Submitted to: Journal of Analytical & Applied Pyrolysis
Publication Type: Peer Reviewed Journal
Publication Acceptance Date: December 7, 2010
Publication Date: January 19, 2011
Repository URL: http://hdl.handle.net/10113/48484
Citation: Compton, D.L., Jackson, M.A., Mihalcik, D.J., Mullen, C.A., Boateng, A.A. 2011. Catalytic pyrolysis of oak via pyroprobe and bench scale, packed bed pyrolysis reactors. Journal of Analytical & Applied Pyrolysis. 90:174-181. Interpretive Summary: This research determined that catalysts affected the pyrolysis of woody biomass to form potential bio-based, renewable chemicals. Our mission is to develop new, value added uses for commodity crops, crop waste, and biomass in an effort to mitigate the effects of climate change through the development of domestically derived, bio-based chemicals and products. We determined that using commercially available solid inorganic catalyst, modified using a proprietary binding and extruding method to form pellets, changes the liquid and gas compounds typically obtained from the heating of biomass in the absence of oxygen (pyrolysis). It was found that specific catalysts enrich the liquid and gas products with desired chemicals while lowering the yield of undesirable chemicals. Our results are important because what we discovered in our small, bench-scale system is guiding the decision of our scientific and industrial collaborators who will attempt similar experiments in larger, pilot-plant scale reactors. These larger scale experiments will determine the practicality and economic feasibility of using solid inorganic catalysts for the production of bio-based, renewable chemicals on industrial scales.

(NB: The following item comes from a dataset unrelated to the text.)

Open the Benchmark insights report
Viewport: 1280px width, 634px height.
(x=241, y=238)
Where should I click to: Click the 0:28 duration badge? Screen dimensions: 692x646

Technical Abstract: The pyrolytic conversion of oak sawdust at 500°C in flowing He over eight proprietary catalysts is described and compared to the control bed material, quartz sand. The reactions were conducted and compared in two reactors, an analytical, ug-scale pyroprobe reactor and a bench, g-scale packed bed reactor. The catalysts examined were modified hydrocrackers, dealuminated-zeolite Y, beta-zeolite, hydrotalcite, mordenite, and MCM-41. The packed bed reactor allowed the collection of three bulk product fractions, char, liquid, and gas, all of which could not be obtained from the ug-scale pyroprobe reactions. The catalysts effect on the mass balance of the bulk fractions tended toward more chars and less liquid compared to the sand control. The catalysts' effects on the liquid products obtained in both reactors shifted away from acetic acid, furfural and higher molecular weight phenolics obtained with sand to lower molecular weight aromatics. This halved the total acid number of the liquid fraction and raised the pH by up to 1.4 units. The modified catalysts' effects on the gas products from both reactors did not follow a specific trend. Instead, specific catalysts were able to enrich specific gas species up to a factor of 15 while suppressing the formation of others compared to the sand control. Two catalysts, beta-zeolite and hydrotalcite, were regenerated and recycled up to five times with no loss of activity.